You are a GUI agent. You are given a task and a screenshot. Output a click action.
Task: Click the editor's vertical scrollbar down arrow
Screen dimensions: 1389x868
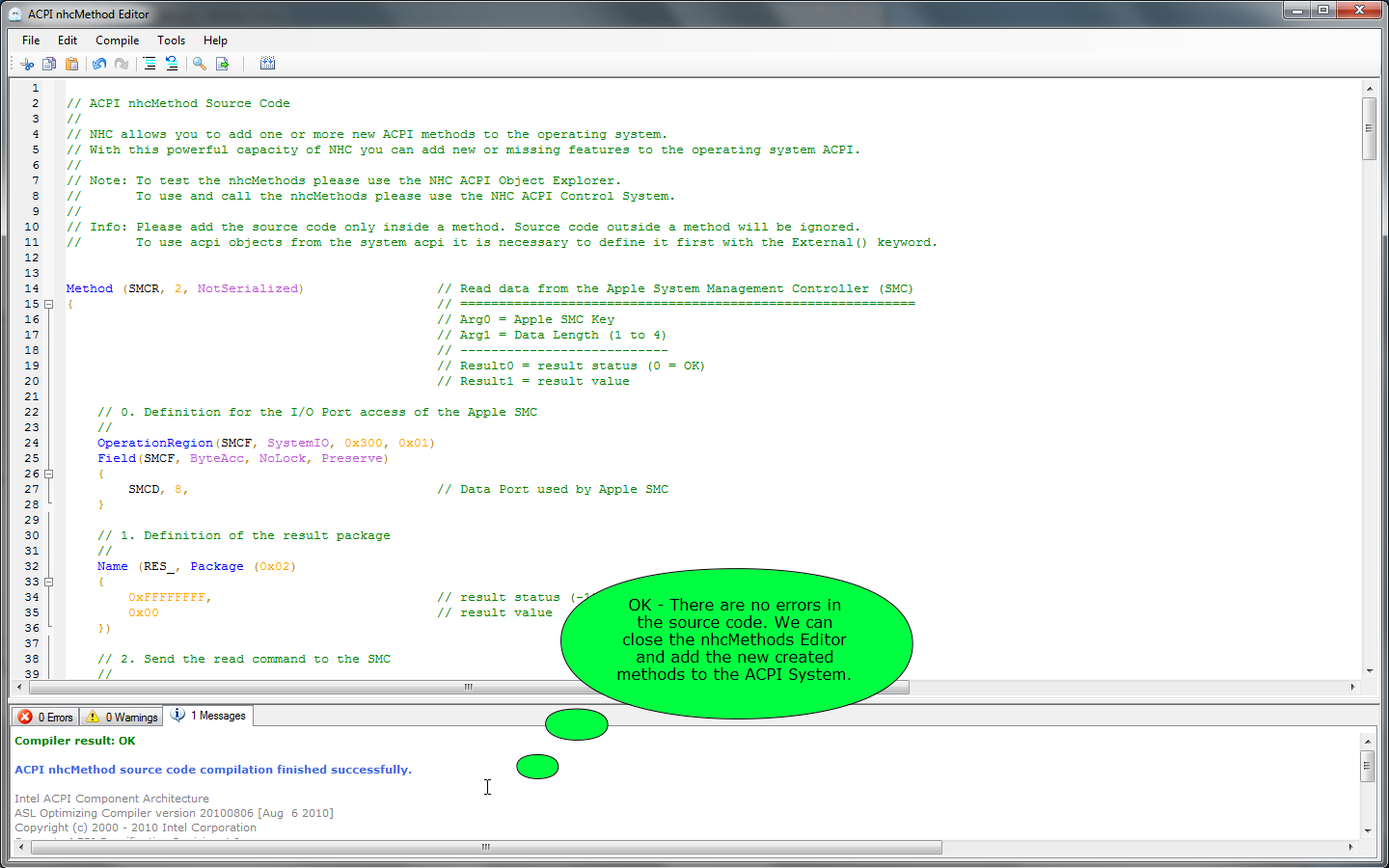click(1369, 671)
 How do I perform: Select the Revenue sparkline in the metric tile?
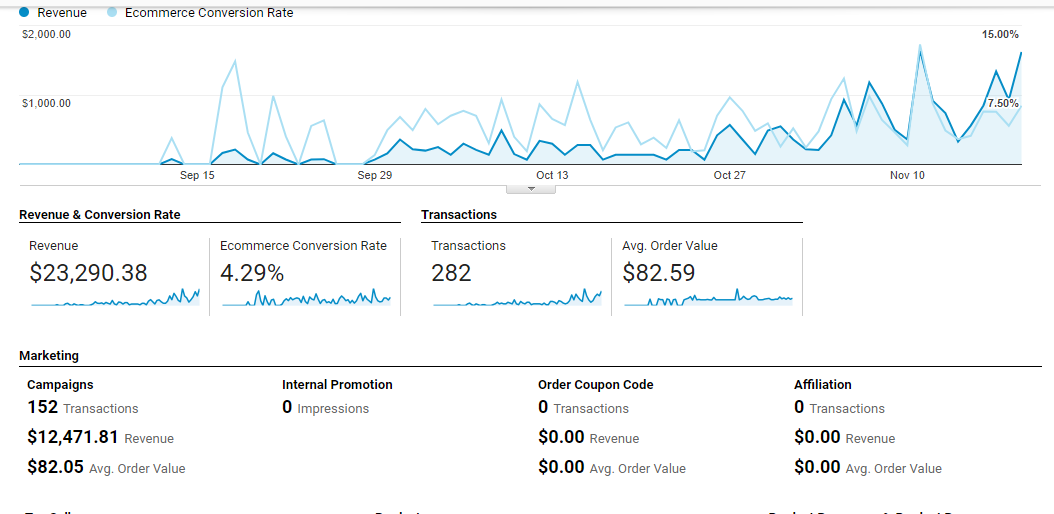click(x=115, y=297)
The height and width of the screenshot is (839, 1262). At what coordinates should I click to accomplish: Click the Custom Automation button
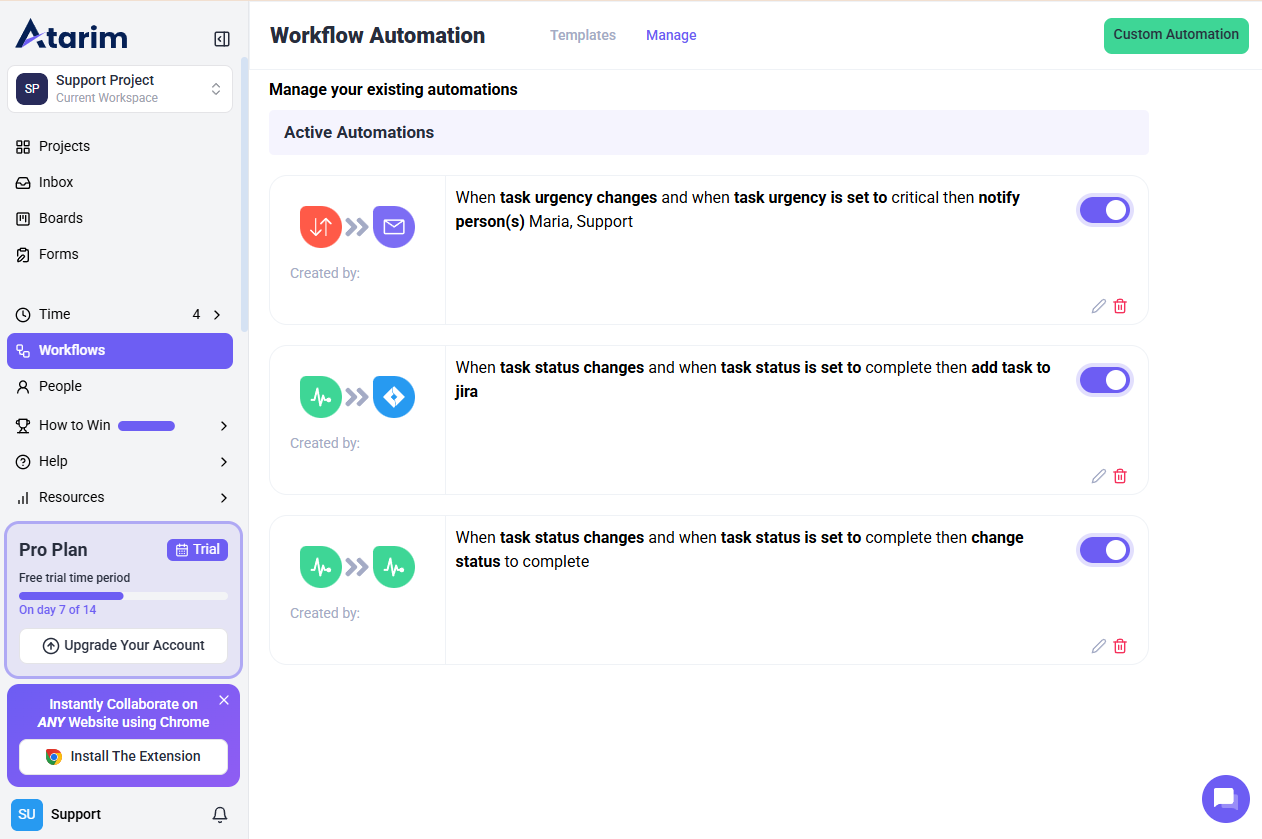coord(1175,35)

- - -

Return all the data exactly, pictures omitted.

-- Answer to this task --
You are a GUI agent. You are given a task and a screenshot. Output a click action.
Task: Click the editor's vertical scrollbar down arrow
Screen dimensions: 1389x868
click(1369, 671)
 How do I perform: Select the Revenue sparkline in the metric tile?
click(x=115, y=297)
The height and width of the screenshot is (839, 1262). At what coordinates should I click to accomplish: Click the Custom Automation button
coord(1175,35)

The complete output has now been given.